I am sorry when someone loses a parent; I lost my mother. But that isn't a circumstance that requires medication. We should be depressed when that happens, we should feel like the rug has been pulled out from beneath us, we should feel forced to reexamine all aspects of life. Our bodies and minds are reacting to a massive physical, emotional, and mental void. We should have to learn how to reinvent joy. Over time. Not artificially produce it.

And I guess I look at marriage the same way. Marriages have rough spots. They're supposed to. They're supposed to because two people are never going to be perfectly in sync. They're supposed to because humans are probably not monogamous beings by nature, and to battle with our natures to try to find our better selves. And so, the idea of a marriage seminar, a marriage billboard, a marriage website doesn't do all that much for me either.

What is a marriage seminar but mass counseling? It's a place where two people with a very idiosyncratic relationship have to hold that relationship up to a) a created ideal and b) every other marriage in the room around them. Yeah, I might go for that once some time. Or maybe I should have already. But every year? Good God, no!
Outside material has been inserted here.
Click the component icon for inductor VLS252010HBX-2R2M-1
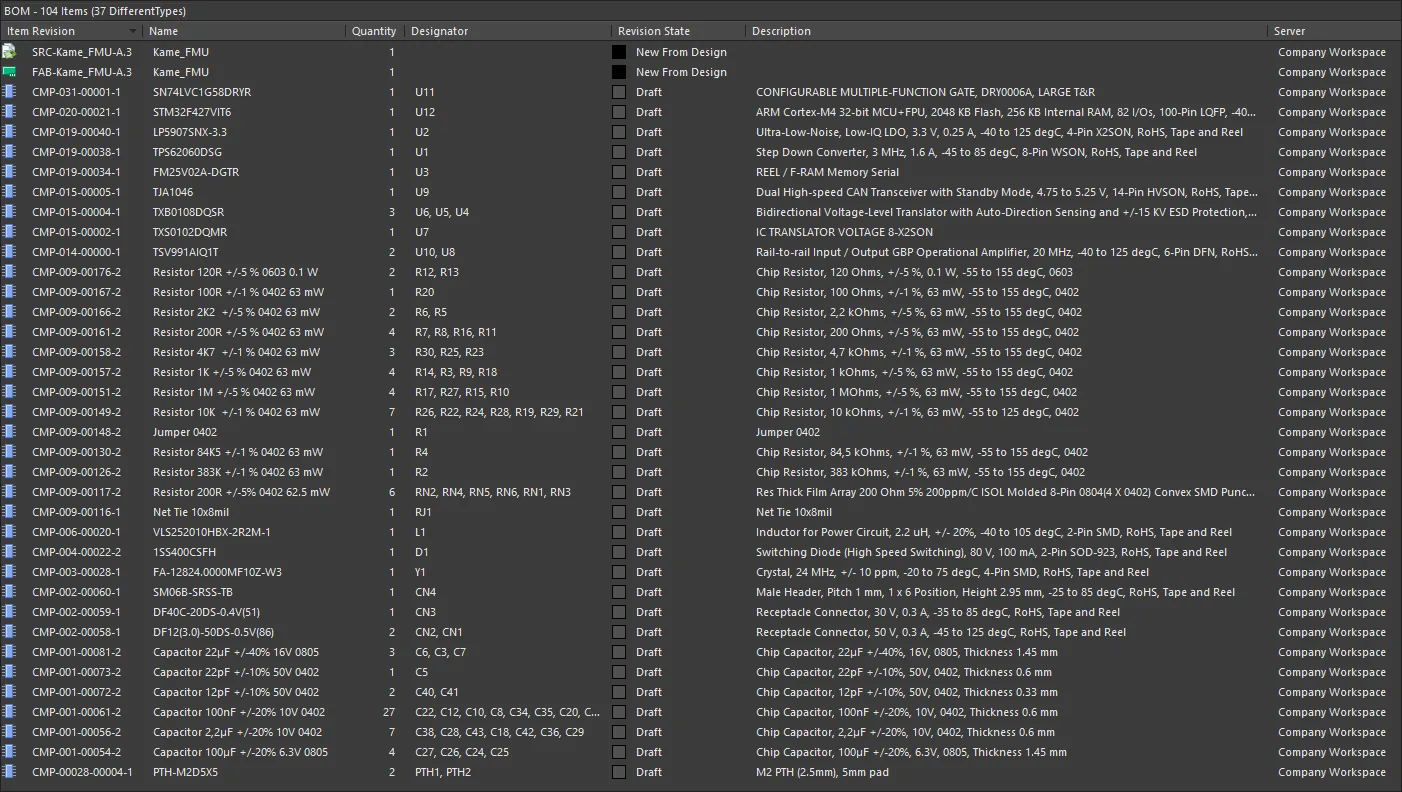Screen dimensions: 1402x792 (x=10, y=531)
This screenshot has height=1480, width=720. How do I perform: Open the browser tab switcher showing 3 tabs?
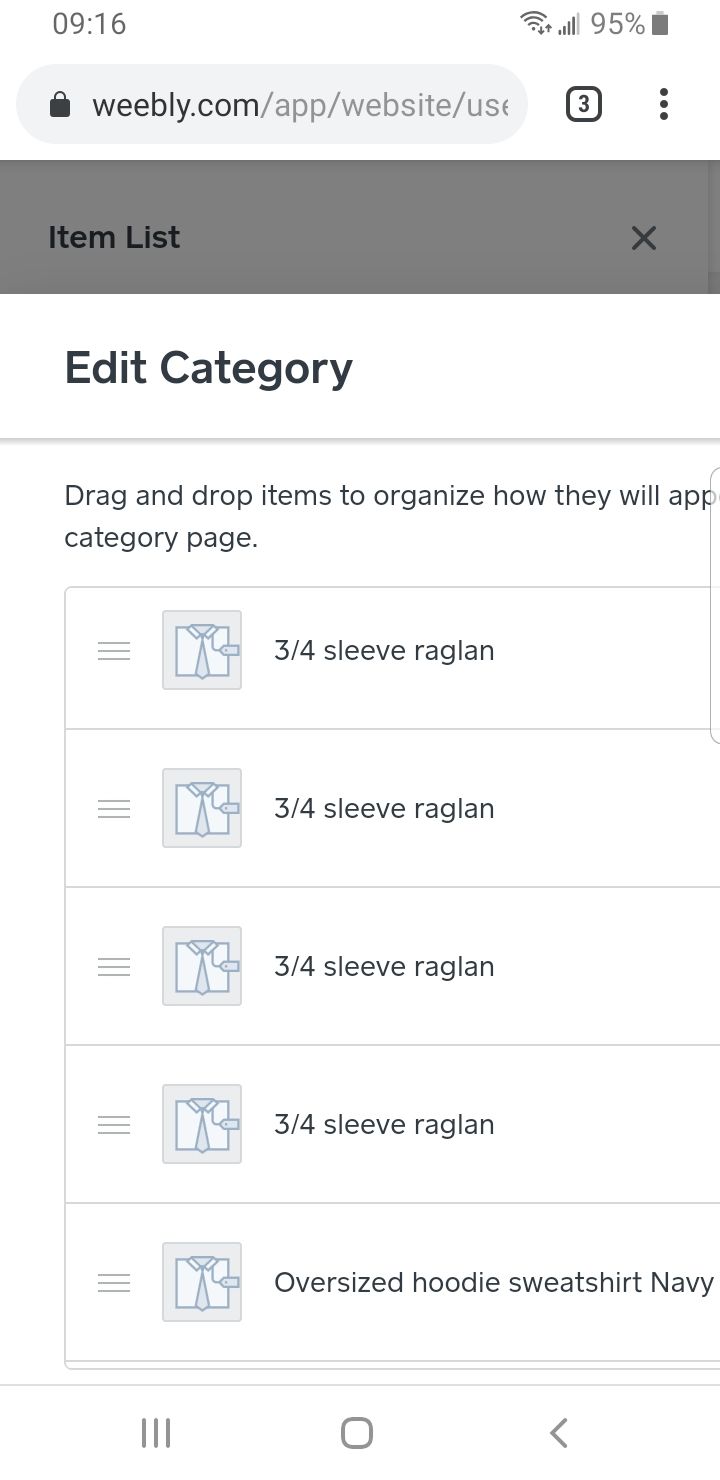(584, 104)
I suppose the idea is, at least in this specific case, some kind of Christian version of "the unexamined life is not worth living." While I agree with that idea on the surface as it applies to marriage, I would also amend it in two ways. First, I am certain that Aristotle meant that as an demand for self-reflection, not as a dictum suggesting that couples work through a workbook or listen to a series of CDs together. Someone somewhere with some other agenda created those tools for, dare I say, a capitalistic purpose. Second, examination requires time and action in between. To take on a yearly marriage check-up doesn't leave enough time for a marriage to actually live. It's like training for sprints, not marathons.

And while I'm mixing metaphors, I'll add this. Marriages are sometimes like wounds. They are raw and open and they need a chance to scab over and heal. A yearly seminar, at least to my thinking, does nothing more than rip the scabs off, the scabs of imperfection. I have no interest in that; in fact, I think it's unhealthy, likely to cause infections. May even potentially be fatal.
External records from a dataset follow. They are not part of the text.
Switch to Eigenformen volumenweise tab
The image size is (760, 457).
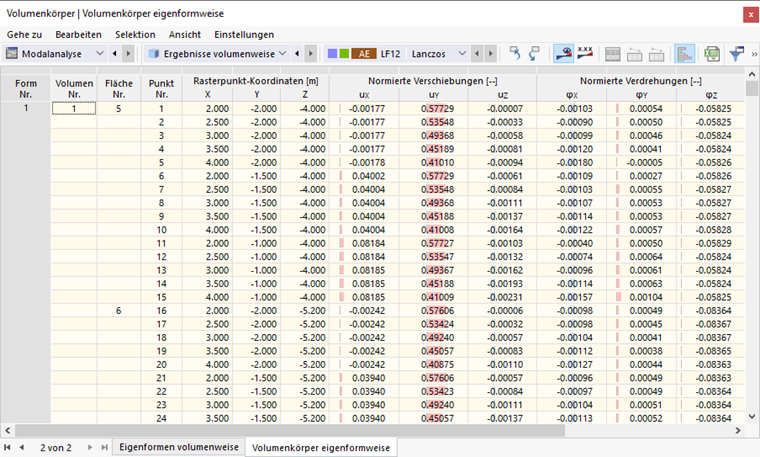[179, 447]
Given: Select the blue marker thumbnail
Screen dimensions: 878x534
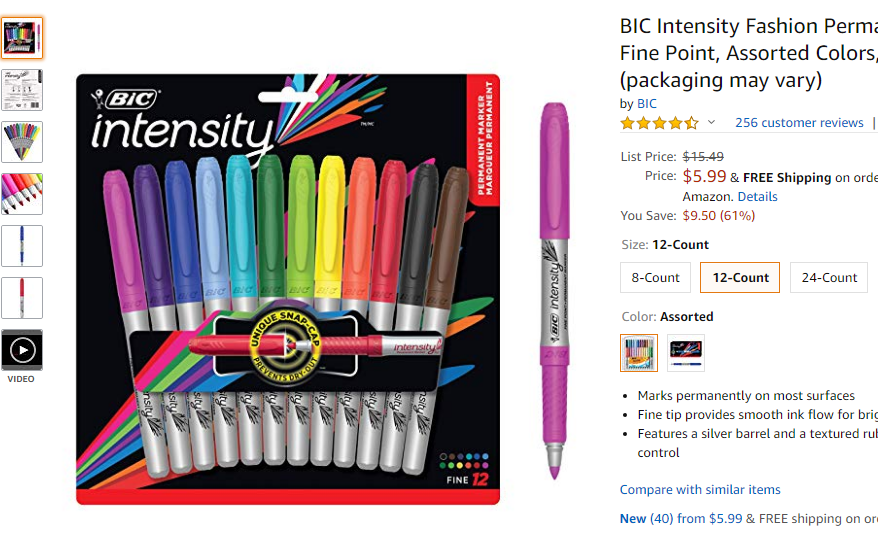Looking at the screenshot, I should [x=22, y=246].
But beyond that, a marriage seminar, or any seminar, for that matter, is built on the idea that somewhere out there lies THE ANSWER and that maybe, just maybe, these latest folks pulling into town are holding that answer and will reveal sometime late Saturday night, or even early Sunday for a reasonable individual or group fee. If they gave it out any earlier, everybody would leave. So they've got to stretch it out, tease everyone, and then finally reveal that the answer lies within. Or without with Jesus. Things that people already knew, if they'd been paying attention at all during the previous seminars.

I realize that these notions put me outside the current norms of treatment and drug therapy (unless you count beer) and that you probably think that inside I am a mess of unresolved issues and unfulfilled desires. That may well be true. But if it's something that you think I need to work on, let's meet over a beer or a trip to New Orleans or a game of catch in my front yard. I'd rather talk it out that way. My wife will probably join us. We'll probably want to get something to eat, too.